The California Penal Code states that the county’s chief probation officer shall have the “sole discretion,” consistent with the terms and conditions of probation, to decide which persons shall be supervised using a global positioning system (GPS).
A California District Court says the GPS law is unconstitutional.
In an opinion issued on Tuesday, the court ruled that the chief probation officer cannot order a person to wear a GPS device in conflict with a court order.
In February 2010, Augustine Cruz, Jr pled no contest to felony vandalism and admitted the special allegation that he committed vandalism for a street gang.

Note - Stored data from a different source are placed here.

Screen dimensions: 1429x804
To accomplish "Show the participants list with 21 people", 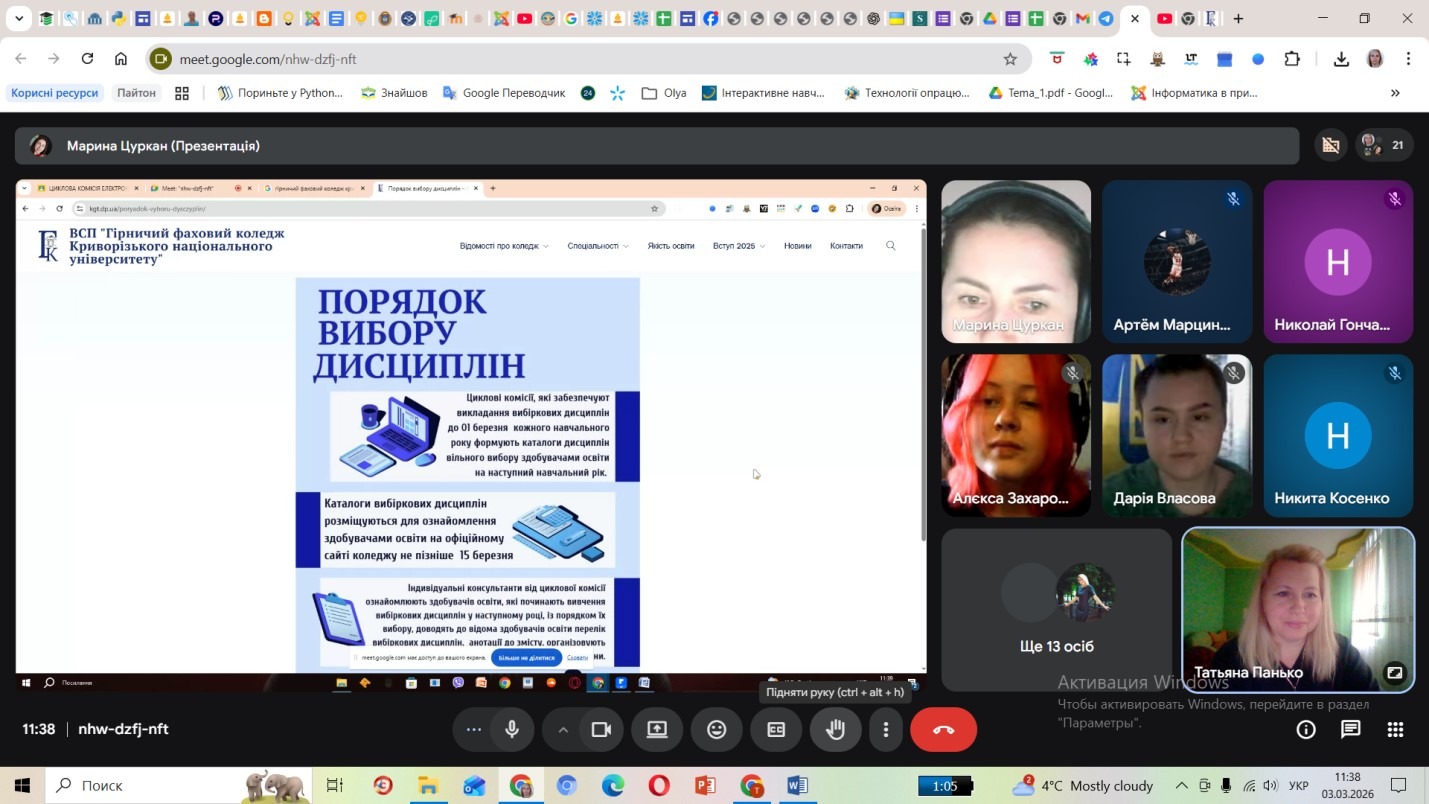I will pyautogui.click(x=1384, y=145).
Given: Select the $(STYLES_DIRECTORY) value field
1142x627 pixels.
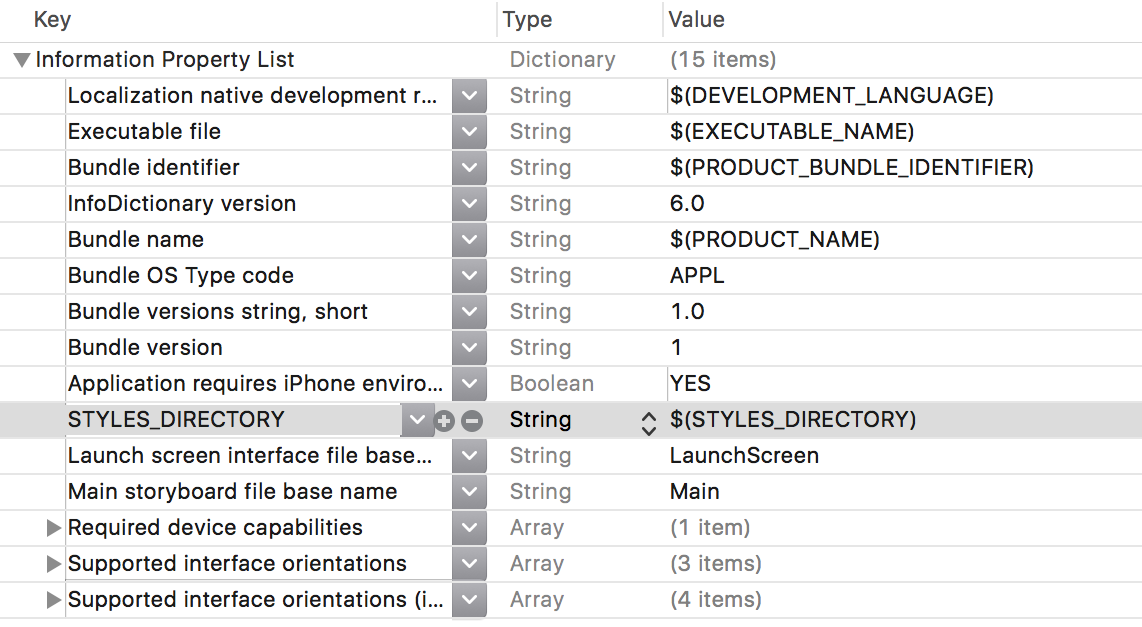Looking at the screenshot, I should coord(793,420).
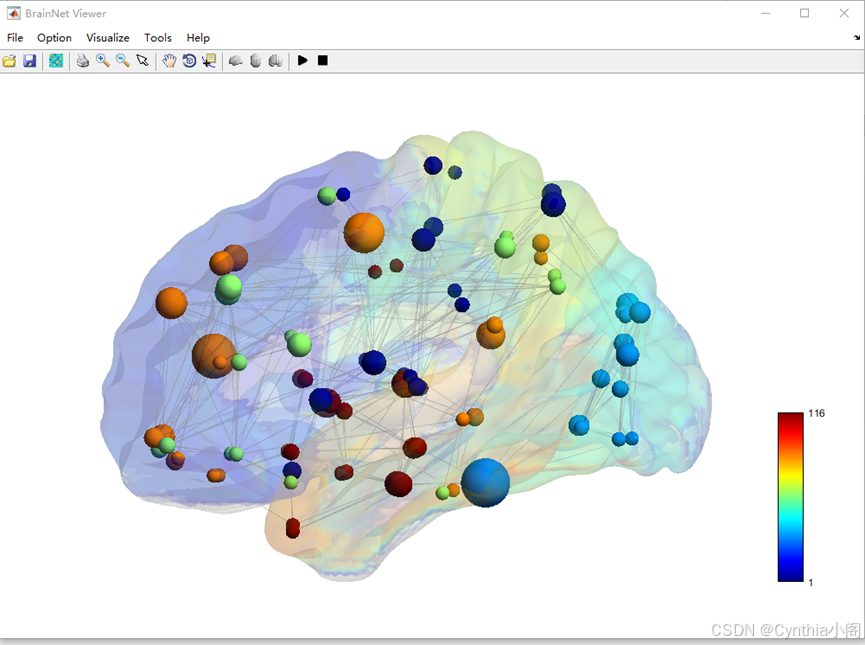This screenshot has width=865, height=645.
Task: Open the Tools menu
Action: pos(157,37)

Under a plea agreement, Cruz was placed on three years of supervised probation.
The probation order included the conditions: obey all laws, do not associate with known criminals, follow all orders of the probation officer, do not change place of residence or leave the county or state without permission of the probation officer, do not drink nor possess any alcoholic beverages and stay out of places where they are the chief item of sale, do not associate with gang members, and stay away from the 2001 Clothes store and Westside Market.
In April 2010, Cruz reported to the probation department's electronic monitoring office, and agreed to be fitted with a GPS device. Four days later, Cruz told his probation officer that he was refusing further participation in GPS monitoring and would rather complete his sentence in state prison. The probation officer arrested Cruz for violating his probation.

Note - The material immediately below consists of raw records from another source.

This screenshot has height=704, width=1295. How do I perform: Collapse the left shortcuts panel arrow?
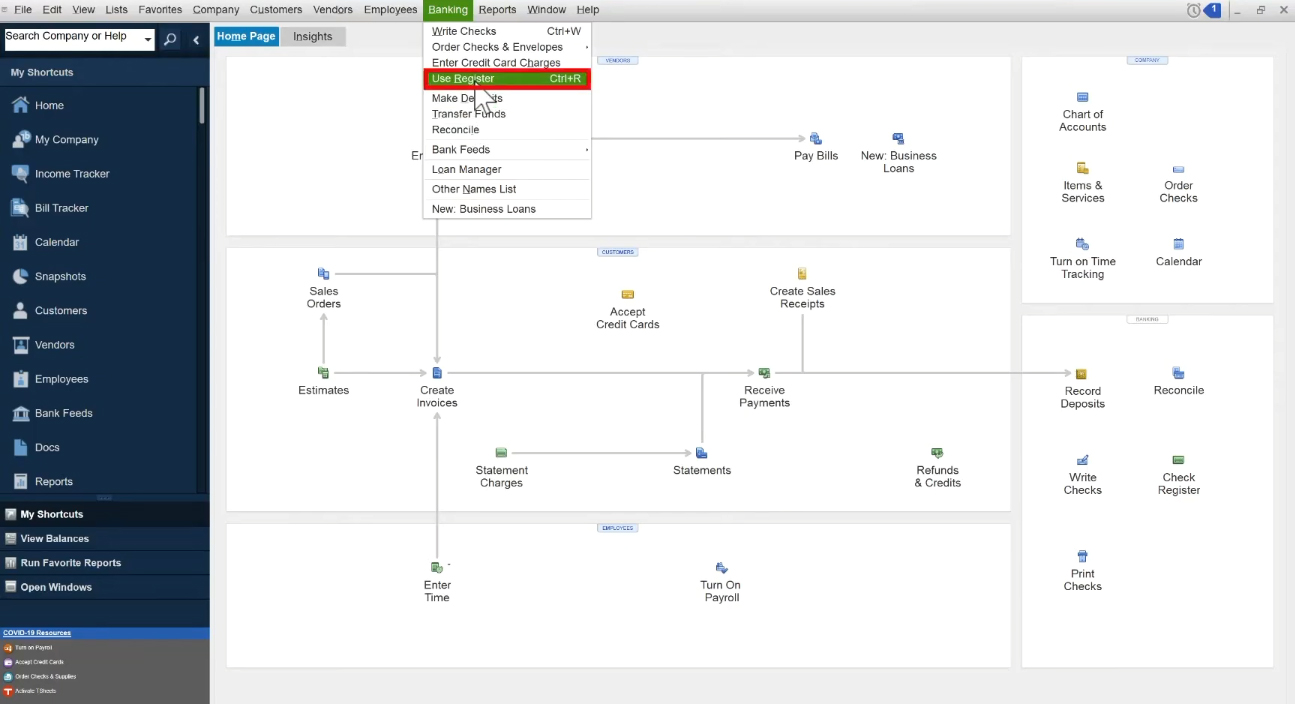[196, 40]
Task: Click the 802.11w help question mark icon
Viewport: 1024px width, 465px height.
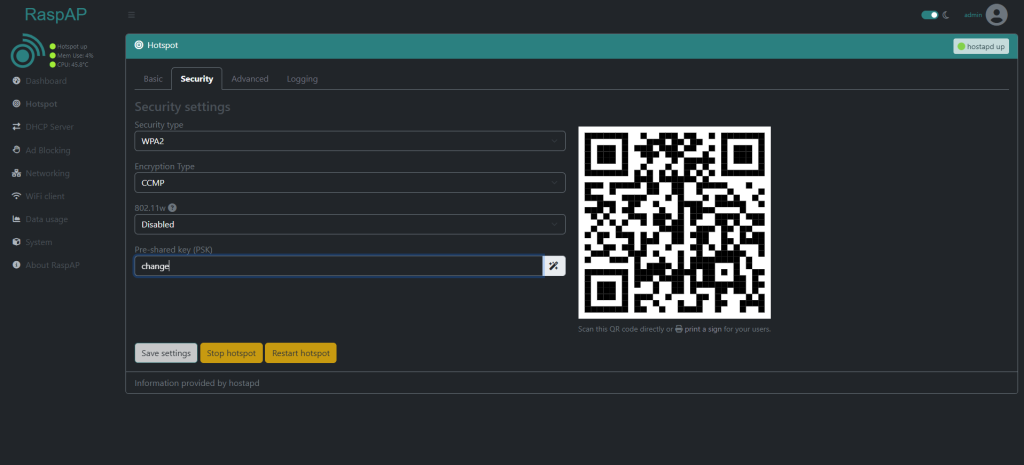Action: click(x=172, y=207)
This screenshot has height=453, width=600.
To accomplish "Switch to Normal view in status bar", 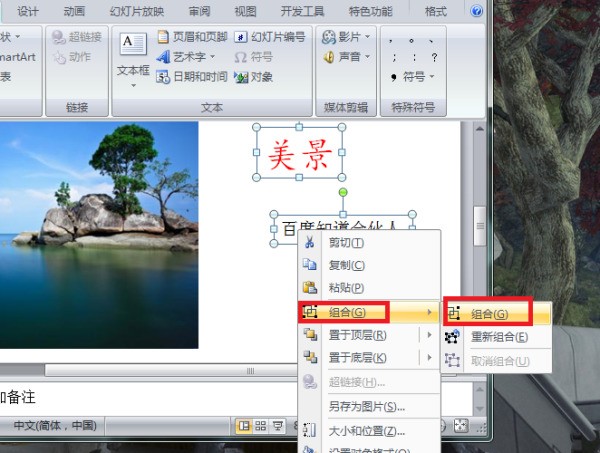I will coord(243,425).
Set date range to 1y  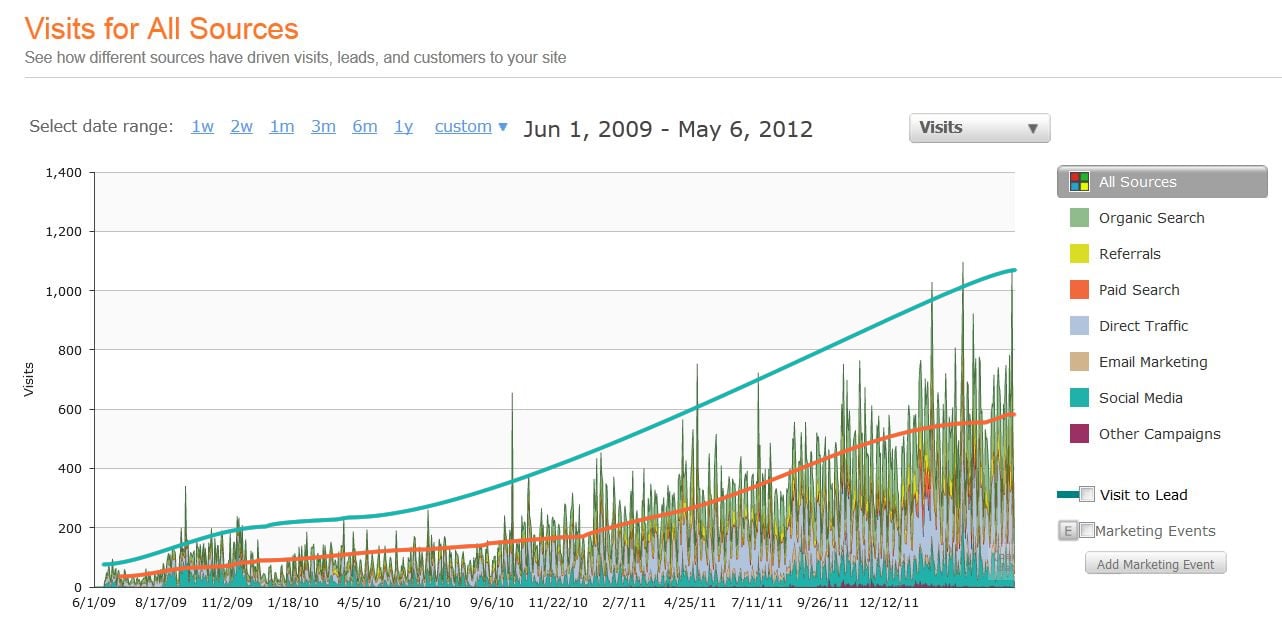403,127
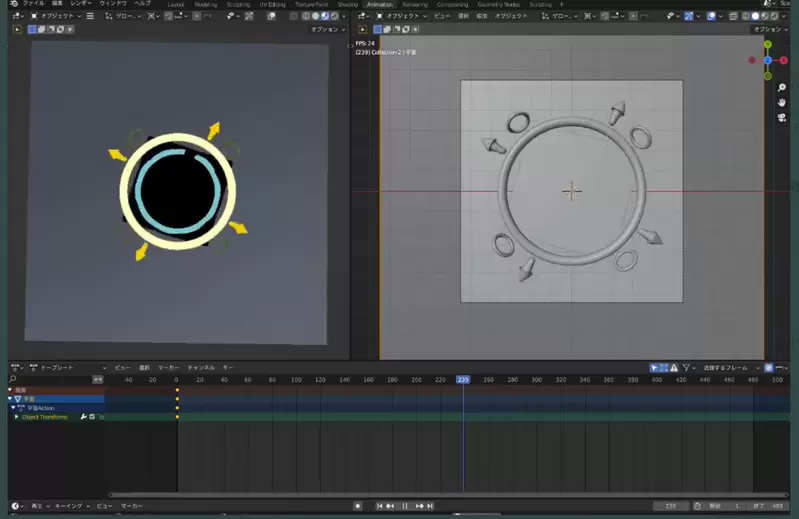Open the レンダー menu
Image resolution: width=799 pixels, height=519 pixels.
[80, 4]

At the probation violation hearing, the trial court refused to order Cruz to participate in GPS monitoring. The court found that the California Penal Code GPS law does not simply empower the trial court to authorize the probation department to use GPS monitoring. Instead, the section gives the probation department the "sole discretion" to decide, thus depriving the court of any say in the matter.
Whether the decision to order GPS monitoring can be characterized as ministerial or substantive, the court determined that the GPS law is an impermissible interference with the power of the trial court to set the terms and conditions of probation and violates the separation of powers.
So how does the court reconcile its decision in Augustine Cruz's case with California's long-standing policy of releasing prisoners early to combat overcrowding? While both involve the police enforcing penalties in a manner different from court-ordered punishments, the early release program reduces the court-imposed penalty, while the California Penal Code's GPS law increases the penalty.